You can also delve into the works of novelist James Salter, who lived in Aspen’s West End for more than four decades until his death in 2015. Best known for the sensual novel A Sport and a Pastime, Salter’s posthumous 2017 nonfiction collection, Don’t Save Anything, includes some of the most beautiful depictions of Aspen ever committed to print, and his recipe-based memoir, Life is Meals, co-written with his wife, Kay Salter, boasts colorful anecdotes from the Salters’ legendary Aspen dinner parties.

Other favorites from the team at Explore include Sally Barlow-Perez’s A History of Aspen (“The funny thing is, she didn’t live here that long, but she got it,” Barbour says), Mary Eshbaugh Hayes’ anthology The Story of Aspen, and Paul Andersen’s Aspen: Body, Mind & Spirit: In Celebration of the Aspen Idea.

The store even stocks a number of self-published gems, including Sanctuaries in the Snow, the late David Wood’s guide to the makeshift shrines hidden in the forested ski areas of Aspen and Snowmass, and The Infamous vs. the Notorious, Susan McCoy’s vivid chronicle of the wild and radical period spanning the 1970s and 1980s in Aspen. These titles sit comfortably on Explore’s shelves next to damning and discomfiting academic books such as Jenny Stuber’s 2021 economic inequality study, Aspen and the American Dream.

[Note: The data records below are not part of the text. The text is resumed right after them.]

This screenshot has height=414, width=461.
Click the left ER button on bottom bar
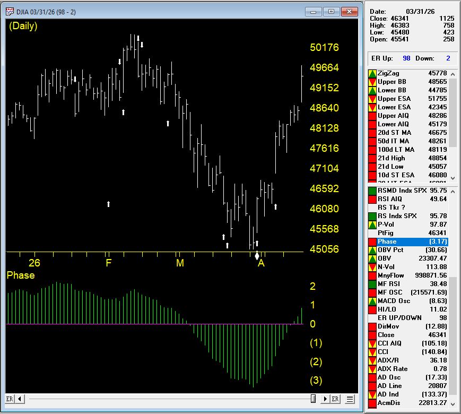pos(10,399)
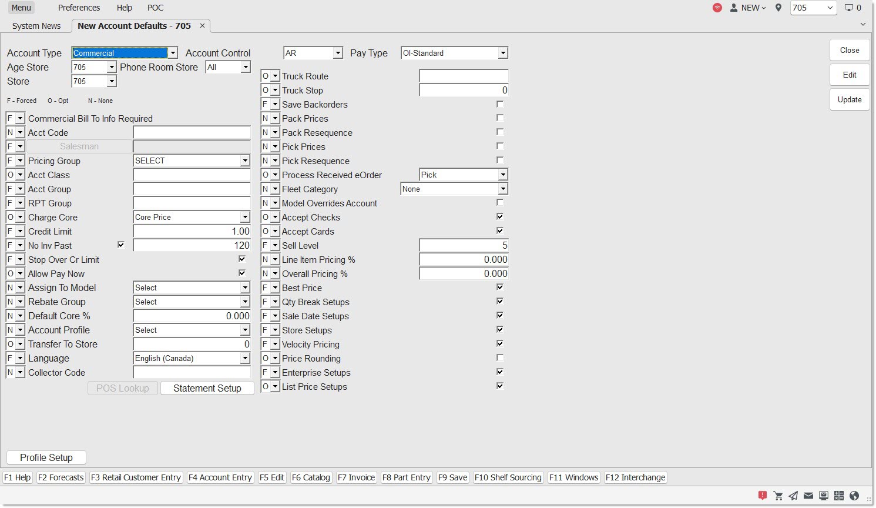Open the Language dropdown list

245,358
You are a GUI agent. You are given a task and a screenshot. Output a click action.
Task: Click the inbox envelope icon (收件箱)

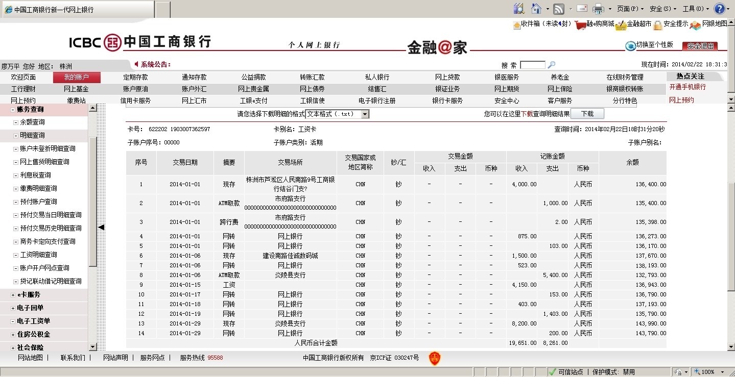[x=517, y=24]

A recent addition to the Aspen canon is bluegrass artist Sandy Munro’s 2022 memoir, Aspen Unstrung, which colorfully recounts the author’s experience building a home with his wife, Mary Lynn, as well as their decades running The Great Divide music shop on Monarch Street, a like-minded hub of local culture that operated just around the corner from Explore. “Our timing was more than fortuitous,” Munro writes. “We got to live in the best of times in the best of places, and we have nothing to complain about.”